— Given request A —
List every person or figure named in the reflection on Bhante.

Knowing that I’d be at Adhisthana this month, I was hoping to meet Bhante. I haven’t been with him one to one since I used to read to him in his warm annexe at Madhyamaloka over fifteen years ago; those readings being one of the great pleasures and privileges of my life back then.
I wrote to him early last year to reconnect after a period of struggle in my life during which I tasted many sour fruits, the most plump among them being pride. Having tasted it, and its core of fear and doubt, I was convinced there was no way such an ugly fruit could come from a tree I planted! I looked around. Who’s orchard was I in? Bhante’s. So, I’m ashamed to say, I blamed him. I didn’t reserve it all for him, some of the orchard’s keepers came into view too, but he was at times foremost among them.
In my letter to him I included the following poem, which was my attempt to explain myself and say sorry – that hardest, deepest of words. It came to mind, and the letter I sent, when I heard of his death, and for some reason I’ve felt compelled to share it here.
I think of the poem as a sort of death poem, “the sea” indicating any sudden or difficult or overwhelming bardo that we may drop into.
In it I’m like Icarus, forgetful that my life has taken flight by the work of another man: a visionary, a maker of wings.
Bhante is like Daedalus, Icarus’ father.
The poem veers off from tradition with Icarus, or his spirit, still conscious after his fall, remembering Daedalus’ attempt to save him.
And that was how it was for me.
Burnt and broken by pride, Bhante’s life and work, relentlessly driven by his Bodhisattva vows, eventually helped to get my heart beating again through the dark and chaotic night.
Now that he’s left this world, may he begin to reappear when we enter those foreign, dark, intimate realms of our own physical and spiritual deaths: a reassuring presence by our side, a spirit of light, fearless, imperturbable, there to kindly guide us.

— Records shown —
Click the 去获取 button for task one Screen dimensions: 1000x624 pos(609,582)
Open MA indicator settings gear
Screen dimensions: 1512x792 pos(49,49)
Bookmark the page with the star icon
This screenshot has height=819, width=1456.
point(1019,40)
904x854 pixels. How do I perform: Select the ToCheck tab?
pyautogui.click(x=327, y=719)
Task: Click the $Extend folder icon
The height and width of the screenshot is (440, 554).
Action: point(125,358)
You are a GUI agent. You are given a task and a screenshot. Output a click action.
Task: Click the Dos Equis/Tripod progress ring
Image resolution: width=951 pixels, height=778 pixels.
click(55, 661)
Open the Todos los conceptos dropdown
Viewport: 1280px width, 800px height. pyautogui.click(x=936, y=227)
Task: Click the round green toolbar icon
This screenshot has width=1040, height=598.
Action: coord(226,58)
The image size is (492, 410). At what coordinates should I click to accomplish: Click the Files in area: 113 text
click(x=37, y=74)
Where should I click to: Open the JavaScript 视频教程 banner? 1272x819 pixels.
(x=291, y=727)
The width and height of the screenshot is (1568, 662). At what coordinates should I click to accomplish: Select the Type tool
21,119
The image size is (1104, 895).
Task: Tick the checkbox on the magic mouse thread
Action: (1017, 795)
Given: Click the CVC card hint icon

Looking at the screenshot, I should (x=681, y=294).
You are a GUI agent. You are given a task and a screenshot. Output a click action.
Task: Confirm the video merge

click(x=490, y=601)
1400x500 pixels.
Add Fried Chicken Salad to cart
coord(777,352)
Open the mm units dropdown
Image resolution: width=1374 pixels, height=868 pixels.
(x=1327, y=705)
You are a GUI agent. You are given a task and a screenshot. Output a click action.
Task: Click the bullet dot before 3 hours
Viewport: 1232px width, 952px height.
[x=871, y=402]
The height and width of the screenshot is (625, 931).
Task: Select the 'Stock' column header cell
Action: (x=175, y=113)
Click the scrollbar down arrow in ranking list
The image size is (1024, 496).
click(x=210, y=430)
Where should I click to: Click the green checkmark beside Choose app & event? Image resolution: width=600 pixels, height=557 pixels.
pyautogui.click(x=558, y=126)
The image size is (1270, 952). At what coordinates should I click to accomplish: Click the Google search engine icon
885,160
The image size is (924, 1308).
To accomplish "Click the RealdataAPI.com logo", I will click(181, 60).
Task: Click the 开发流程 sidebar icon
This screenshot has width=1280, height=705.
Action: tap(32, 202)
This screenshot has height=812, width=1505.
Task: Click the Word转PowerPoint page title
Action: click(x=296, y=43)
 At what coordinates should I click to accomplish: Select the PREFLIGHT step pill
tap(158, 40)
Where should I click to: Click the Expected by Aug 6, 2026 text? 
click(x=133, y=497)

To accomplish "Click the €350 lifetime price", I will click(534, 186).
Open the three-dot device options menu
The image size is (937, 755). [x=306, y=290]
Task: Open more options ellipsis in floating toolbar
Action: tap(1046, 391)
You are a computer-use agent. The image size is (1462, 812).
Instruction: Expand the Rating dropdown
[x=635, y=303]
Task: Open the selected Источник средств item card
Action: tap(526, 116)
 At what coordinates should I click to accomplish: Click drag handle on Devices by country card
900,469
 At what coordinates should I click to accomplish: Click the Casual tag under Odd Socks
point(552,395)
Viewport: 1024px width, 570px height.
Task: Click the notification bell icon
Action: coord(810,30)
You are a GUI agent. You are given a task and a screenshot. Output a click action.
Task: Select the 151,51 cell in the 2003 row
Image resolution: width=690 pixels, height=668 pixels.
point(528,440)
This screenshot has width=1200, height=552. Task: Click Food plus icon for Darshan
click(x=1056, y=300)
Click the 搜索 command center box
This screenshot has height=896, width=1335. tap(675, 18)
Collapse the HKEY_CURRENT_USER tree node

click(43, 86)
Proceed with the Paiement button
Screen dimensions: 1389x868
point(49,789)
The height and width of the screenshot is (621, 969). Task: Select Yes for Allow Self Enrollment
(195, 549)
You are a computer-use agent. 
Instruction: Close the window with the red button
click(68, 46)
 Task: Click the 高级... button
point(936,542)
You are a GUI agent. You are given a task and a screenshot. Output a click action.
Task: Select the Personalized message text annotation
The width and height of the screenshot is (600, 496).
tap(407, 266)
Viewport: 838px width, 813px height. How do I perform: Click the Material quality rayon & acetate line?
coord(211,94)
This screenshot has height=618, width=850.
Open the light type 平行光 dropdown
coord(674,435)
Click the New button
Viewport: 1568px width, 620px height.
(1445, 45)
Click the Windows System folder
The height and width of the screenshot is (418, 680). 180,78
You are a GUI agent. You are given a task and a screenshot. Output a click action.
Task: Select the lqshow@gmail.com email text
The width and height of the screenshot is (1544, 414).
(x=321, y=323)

— Given request B —
In the listing, take the lines starting at the one that contains "The image size is (924, 1308)." and ending at the one that contains "tap(158, 40)". Rewrite them with "sidebar" swapped for "toolbar" and nothing else changed.

— Written response A —
Bhante
Icarus
Daedalus

— Written response B —
The image size is (924, 1308).
To accomplish "Click the RealdataAPI.com logo", I will click(181, 60).
Task: Click the 开发流程 toolbar icon
This screenshot has width=1280, height=705.
Action: tap(32, 202)
This screenshot has height=812, width=1505.
Task: Click the Word转PowerPoint page title
Action: click(x=296, y=43)
 At what coordinates should I click to accomplish: Select the PREFLIGHT step pill
tap(158, 40)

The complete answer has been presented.